3. LSR Injection Molding Process
   • Material Preparation: Two-part LSR is mixed, degassed, and fed into the injection unit.
   • Injection: LSR is injected at low pressure (∼100–1,000 psi) into a heated mold (120–200°C).
   • Curing: LSR vulcanizes in the mold for 15–60 seconds, depending on wall thickness.
   • Ejection: Mold actions retract, and parts are ejected automatically.
4. Post-Processing and Quality Control
   LSR parts typically require no finishing, but some applications may need deflashing or sterilization.
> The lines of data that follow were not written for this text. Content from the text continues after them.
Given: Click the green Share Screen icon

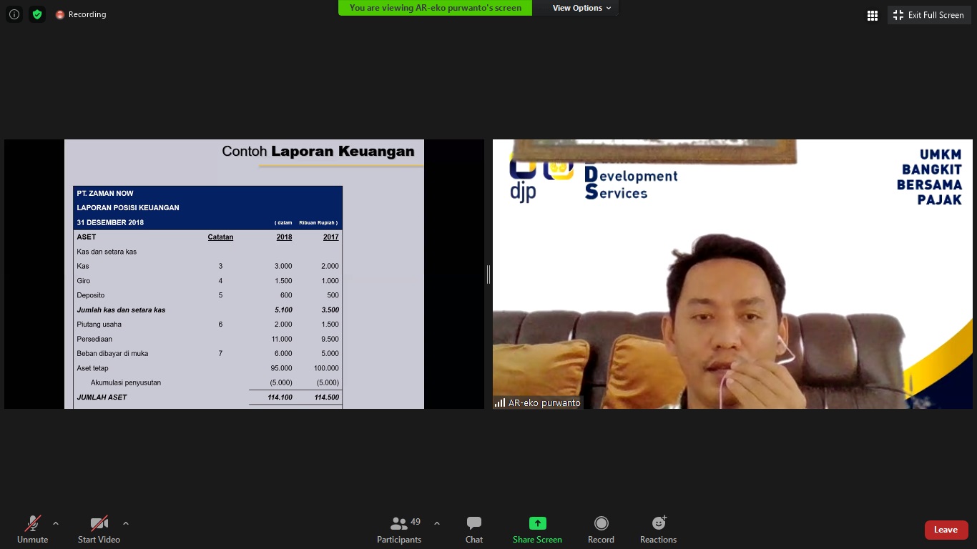Looking at the screenshot, I should click(x=537, y=523).
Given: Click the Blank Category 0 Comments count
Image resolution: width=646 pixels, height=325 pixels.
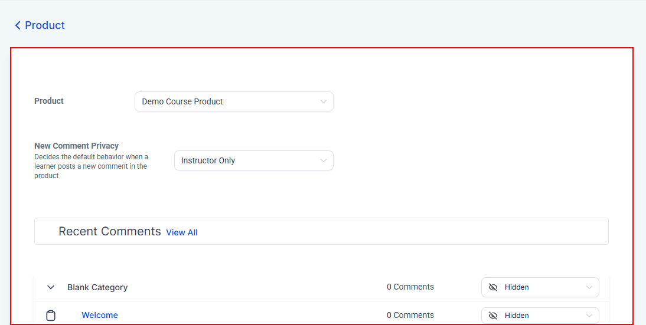Looking at the screenshot, I should pyautogui.click(x=410, y=287).
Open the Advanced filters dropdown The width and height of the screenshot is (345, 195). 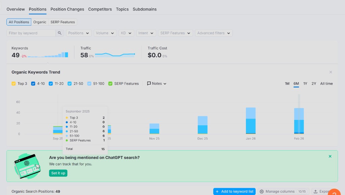[213, 33]
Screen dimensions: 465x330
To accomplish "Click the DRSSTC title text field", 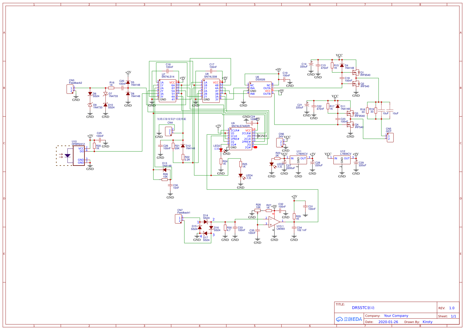I will tap(363, 308).
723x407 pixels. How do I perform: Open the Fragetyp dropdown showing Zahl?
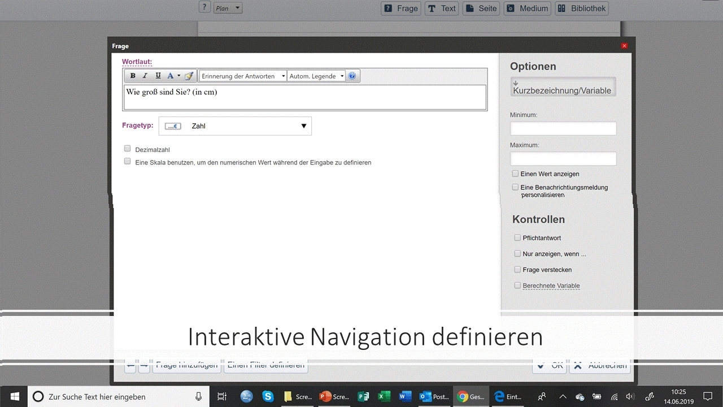pos(235,126)
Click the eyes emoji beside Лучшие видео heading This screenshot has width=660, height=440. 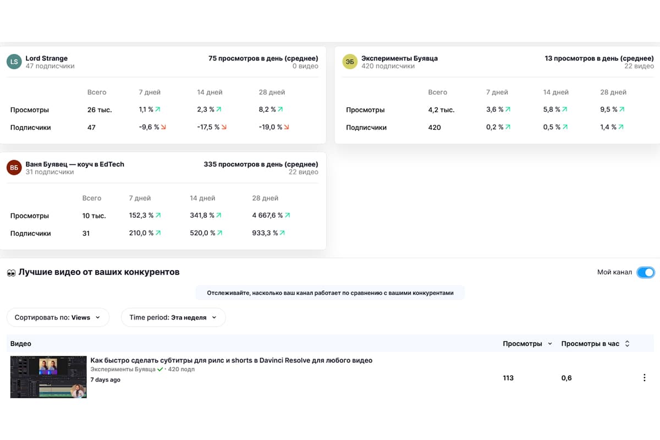click(11, 272)
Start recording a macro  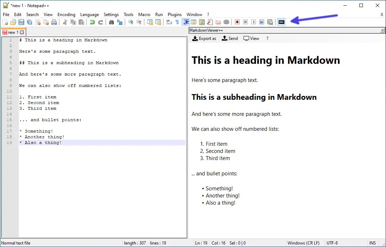coord(237,22)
Each batch is testing for dimensions, hardness, and tensile strength.

Industry Applications: Where LSR Multi-Part Molds Shine

Medical Industry

• Silicone seals for syringes and inhalers: Multi-part molds produce leak-proof seals with micro-tolerances.
• Implantable device components: Complex geometries are achievable without post-mold assembly.

Automotive Electronics

• Sensor housings and connectors: Multi-part molds integrate mounting clips and cable glands directly into LSR parts.
• Battery thermal management gaskets: High-temperature resistance and sealing integrity are ensuring.

Consumer Goods

• Baby bottle nipples and utensils: Multi-cavity molds meet high-volume demand with consistent quality.
• Wearable device bands: Undercuts and textures are molding in a single step.

Future Trends in LSR Multi-Part Molding

1. Automation and Industry 4.0: Sensors in molds monitor pressure and temperature in real time, adjusting parameters for zero-defect production.
2. Sustainable LSR Formulations: Bio-based and recyclable LSR grades are emerging, driven by circular economy goals.
3. Micro-Injection Molding: For miniaturized medical and electronic LSR parts, micro-molds with ultra-high precision are becoming standard.

Conclusion

LSR parts on multi-part molds represent the pinnacle of injection molding technology, enabling designs that were once impossible. By combining LSR’s material excellence with advanced mold engineering, manufacturers can achieve unprecedented levels of complexity, precision, and efficiency.

Whether you’re developing a life-saving medical device or a high-performance automotive component, investing in a well-designed multi-part mold for LSR is a strategic decision that pays dividends in product quality and market competitiveness.